[Dataset entries]
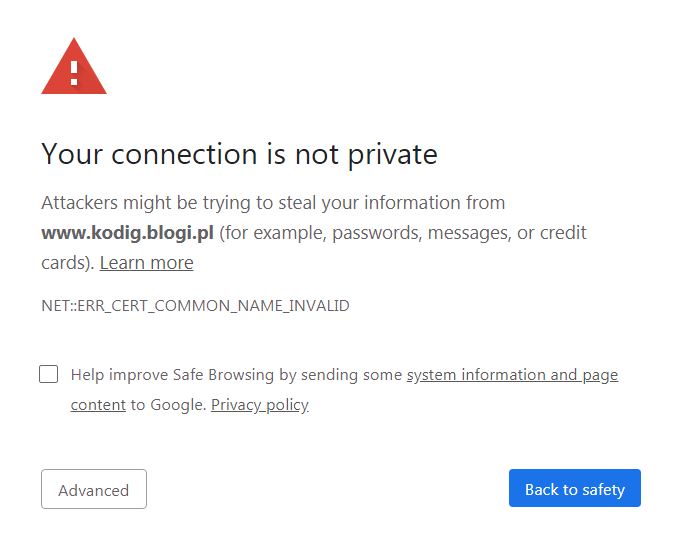Click the passwords, messages, or credit text

pyautogui.click(x=459, y=233)
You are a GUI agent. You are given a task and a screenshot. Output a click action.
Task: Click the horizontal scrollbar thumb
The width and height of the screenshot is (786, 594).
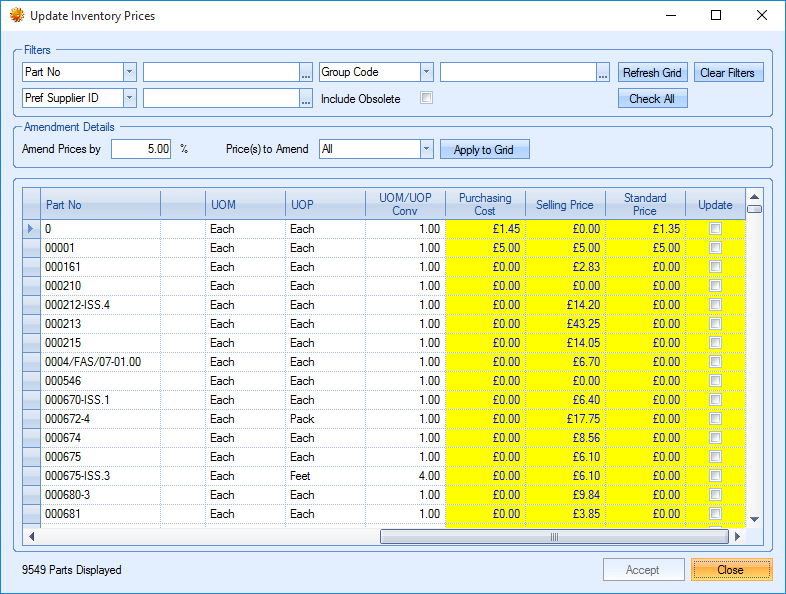[x=553, y=537]
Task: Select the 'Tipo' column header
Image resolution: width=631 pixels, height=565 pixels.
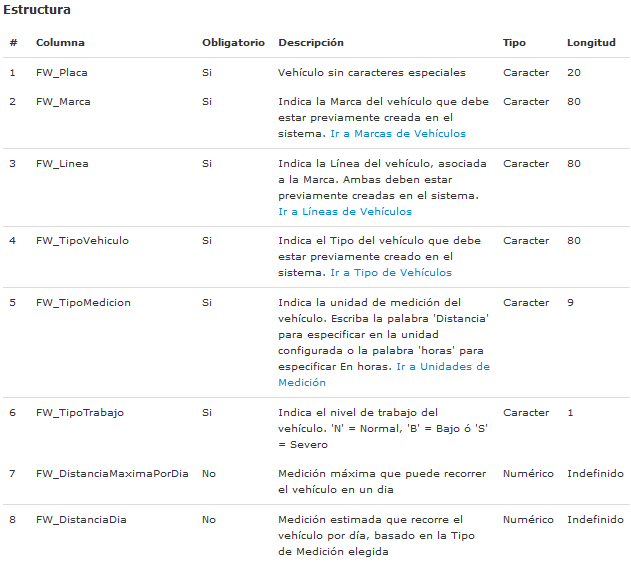Action: pos(514,43)
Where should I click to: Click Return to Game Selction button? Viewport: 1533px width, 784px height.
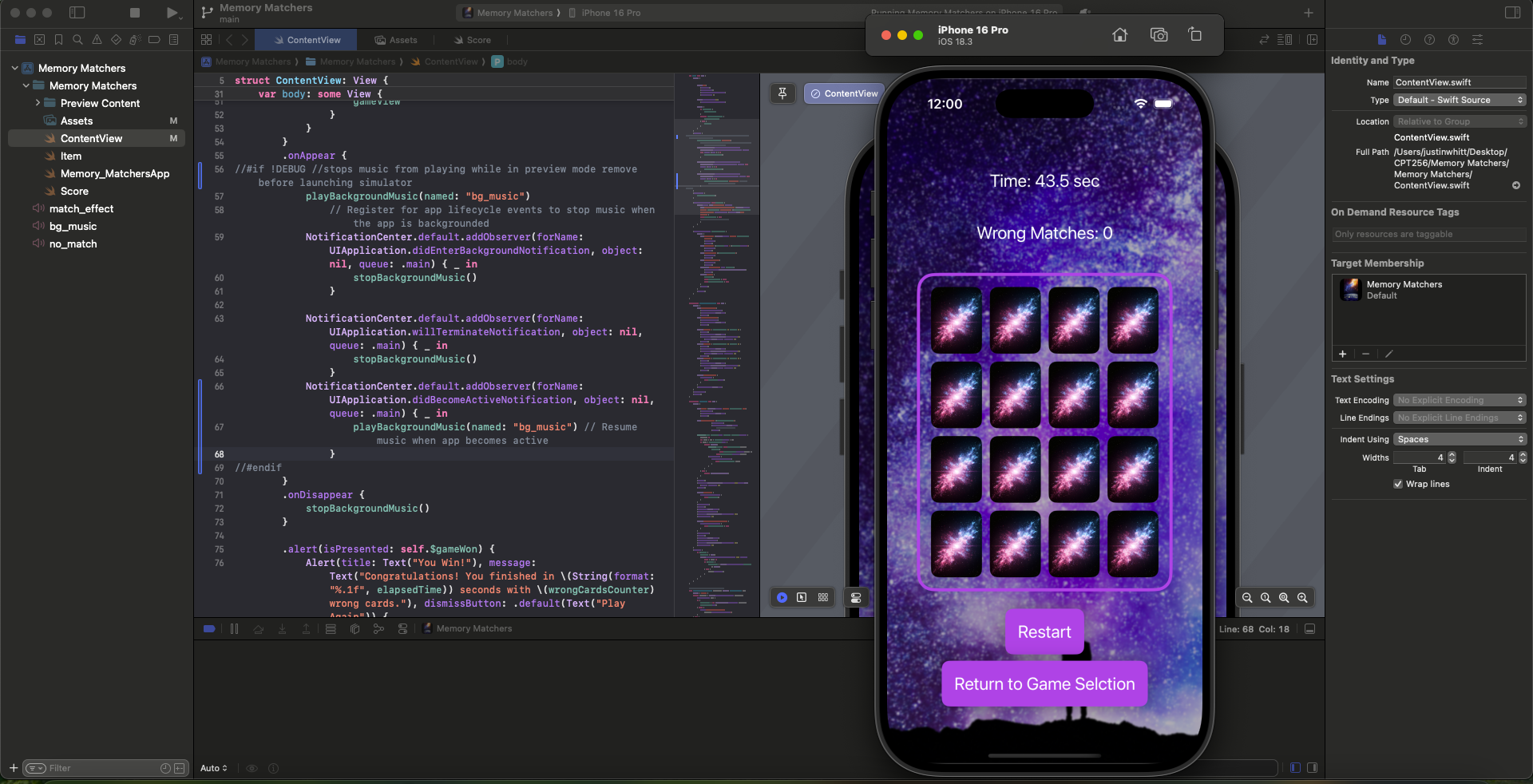click(1044, 684)
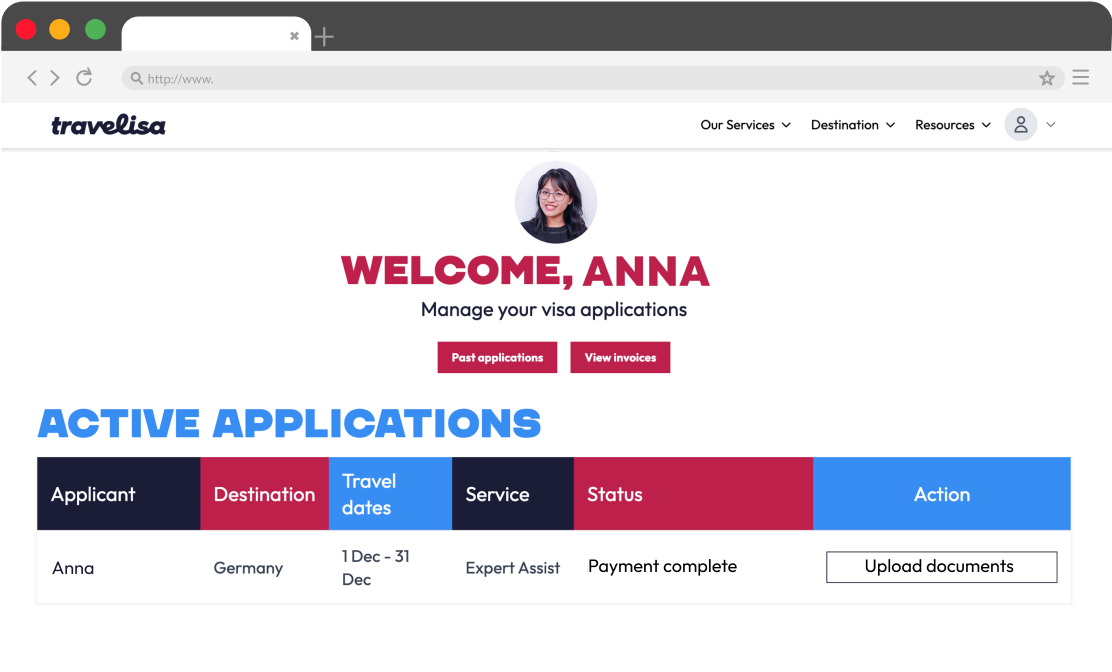Bookmark page using the star icon
The height and width of the screenshot is (672, 1112).
click(1047, 78)
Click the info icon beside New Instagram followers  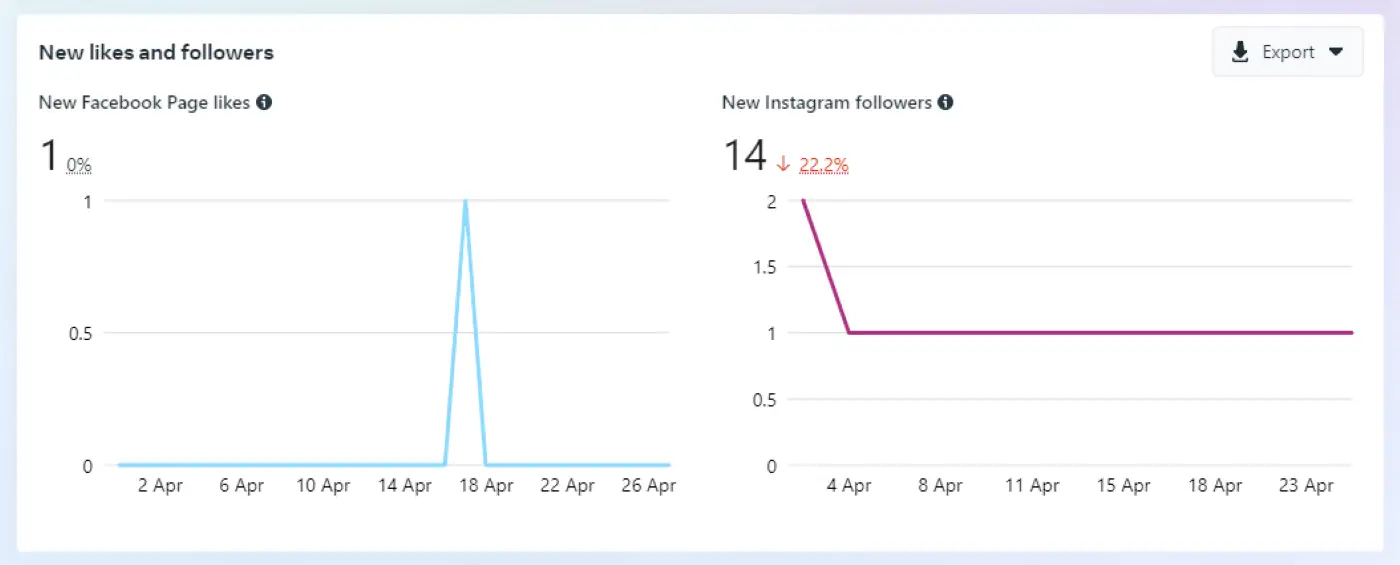945,102
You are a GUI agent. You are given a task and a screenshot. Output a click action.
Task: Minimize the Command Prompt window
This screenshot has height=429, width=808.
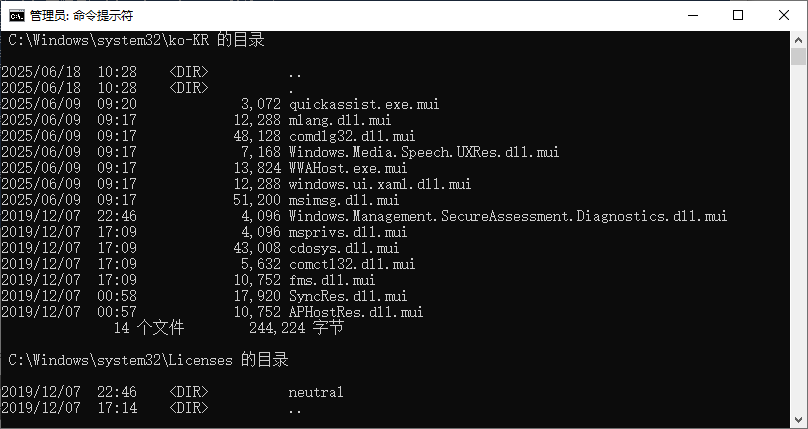692,16
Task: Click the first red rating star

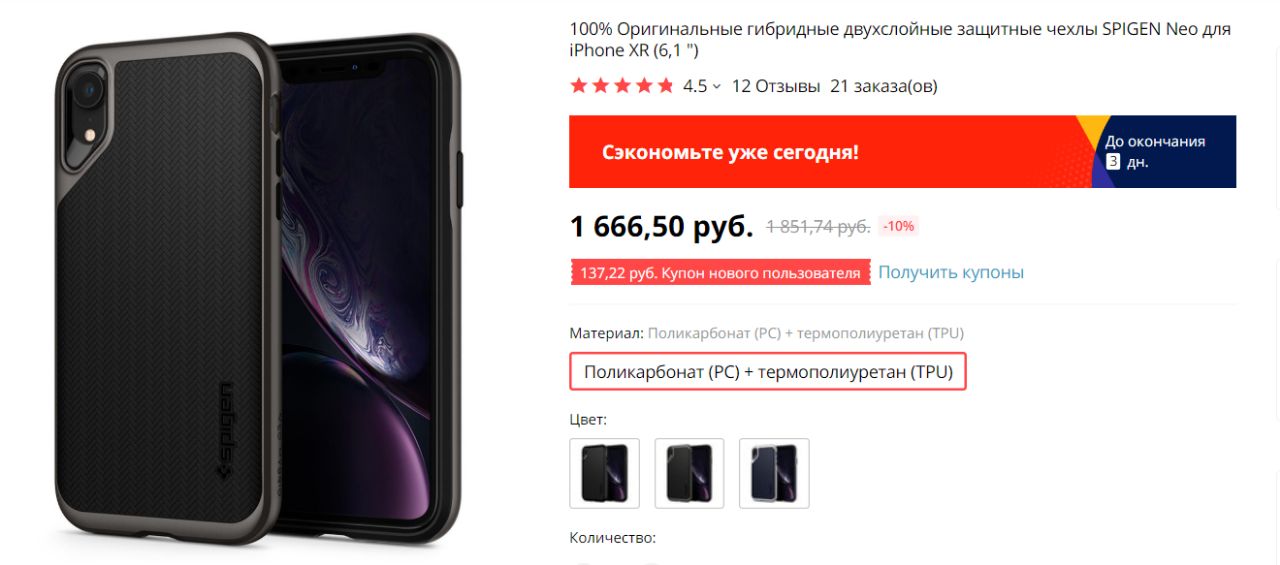Action: pos(578,86)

Task requirements
Repeat the lines from the start of the entries through the line that contains "Action: pos(514,43)", including both ends. Leave the pictures out of your answer.

Complete answer
Click the passwords, messages, or credit text

pyautogui.click(x=459, y=233)
You are a GUI agent. You are given a task and a screenshot. Output a click action.
Task: Click the horizontal scrollbar thumb
The width and height of the screenshot is (786, 594).
[x=553, y=537]
Task: Select the 'Tipo' column header
Image resolution: width=631 pixels, height=565 pixels.
Action: pos(514,43)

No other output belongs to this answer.